#### EXTRACT TO READ:

# Gulf snapper wars excalate



## fredw (Mar 27, 2013)

http://www.sportfishingmag.com/blogs/top-shots/gulf-snapper-wars-escalate


----------



## oldenred (Mar 27, 2013)

Would be nice to see GA on there too but I am glad too see someone out there has a pair and is finally doing something about it.


----------



## notnksnemor (Mar 27, 2013)

The 20 fathom rule would even help the boys around the big bend area. 
You can run 50 miles and still not be in 20 fathoms off of Steinhatchee.


----------



## Wild Turkey (Mar 27, 2013)

Roy Crabbush is mad because it takes lobby money right out of his pocket. The king dont like to be told he wont be king anylonger.


----------



## How2fish (Apr 3, 2013)

Fred thanks for posting the article how have you been doing ?


----------



## dfhooked (Apr 4, 2013)

LA is introducing a bill that would ban sale of red snapper. Since it is such a depleted species) http://www.nola.com/outdoors/index.ssf/2013/04/senate_bill_would_halt_commerc.html#incart_m-rpt-1


----------



## Atchafalaya (Apr 5, 2013)

Another example of the federal government mismanagement. There are plenty of snapper offshore. Anyone who has fished there lately knows it.


----------



## OleCountryBoy (Apr 5, 2013)

dfhooked said:


> LA is introducing a bill that would ban sale of red snapper. Since it is such a depleted species) http://www.nola.com/outdoors/index.ssf/2013/04/senate_bill_would_halt_commerc.html#incart_m-rpt-1



Grouper, Snapper or any other fish species requiring such limited recreational harvest should never be commercially harvested.


----------



## asc (Apr 6, 2013)

I like to eat RS, but I don't fish for them. I'm a consumer and I have a right to access those fish too.


----------



## oldenred (Apr 7, 2013)

asc said:


> I like to eat RS, but I don't fish for them. I'm a consumer and I have a right to access those fish too.

#### GIVEN DATA:
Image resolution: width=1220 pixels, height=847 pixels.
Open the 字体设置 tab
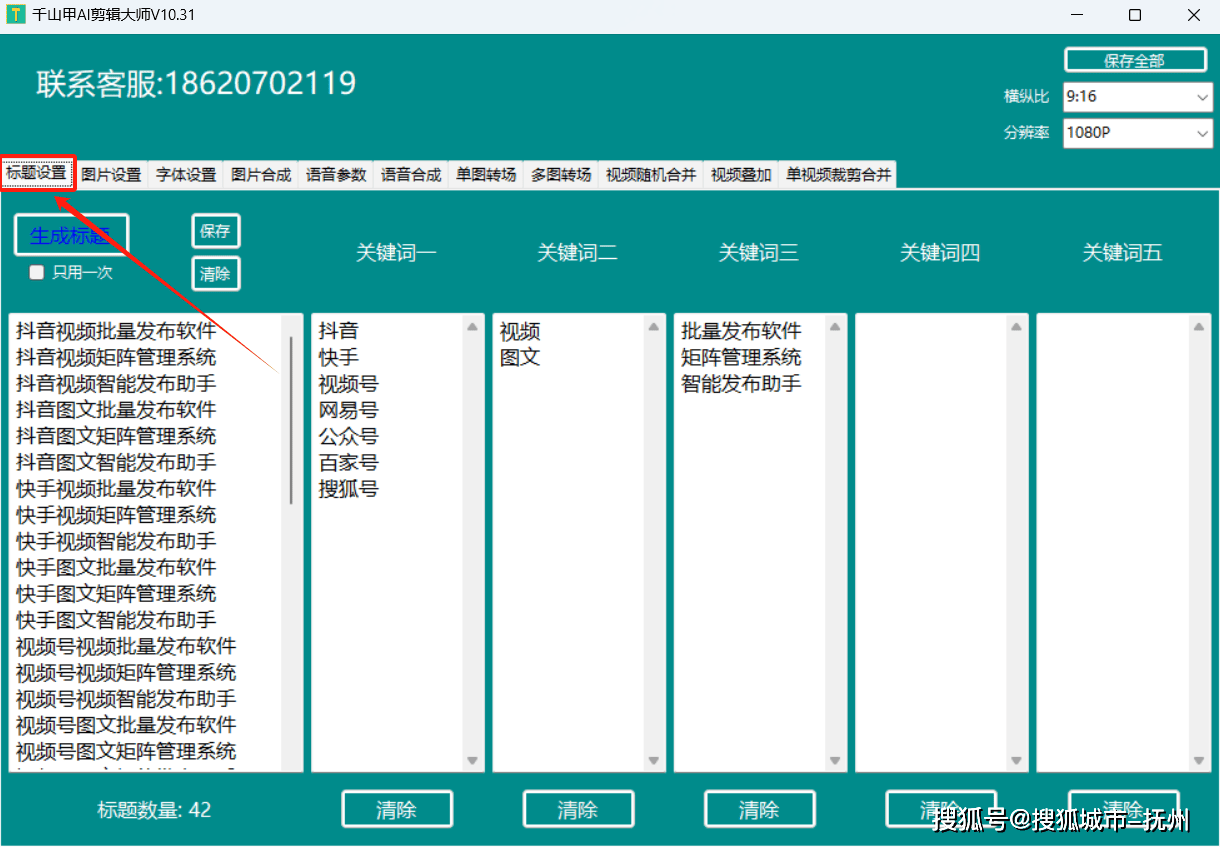186,173
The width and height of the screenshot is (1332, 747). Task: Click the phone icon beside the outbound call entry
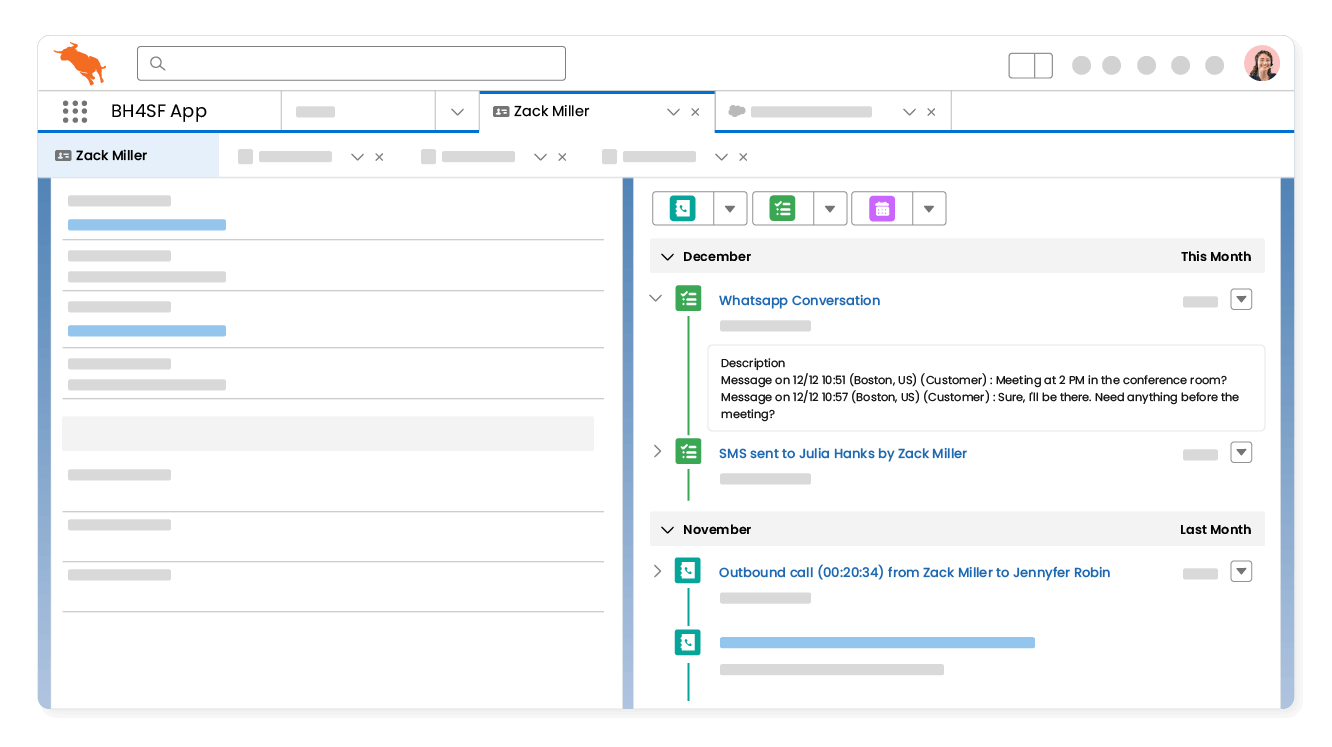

#### TASK REQUIREMENTS:
1) Can you reproduce, word for word, the part of the snapper thread above that opens with the words "## notnksnemor (Mar" and closes with "Turkey (Mar 27, 2013)"?
2) Answer these questions from the snapper thread above:
(a) According to the post about the 20 fathom rule, how many miles can you run off Steinhatchee and still not be in 20 fathoms?
(b) What would the bill being introduced in LA ban?
(c) Who posted that there are plenty of snapper offshore?

#### SOLUTIONS PER TASK:
1)
## notnksnemor (Mar 27, 2013)

The 20 fathom rule would even help the boys around the big bend area. 
You can run 50 miles and still not be in 20 fathoms off of Steinhatchee.


----------



## Wild Turkey (Mar 27, 2013)

2)
(a) 50 miles.
(b) The sale of red snapper.
(c) Atchafalaya.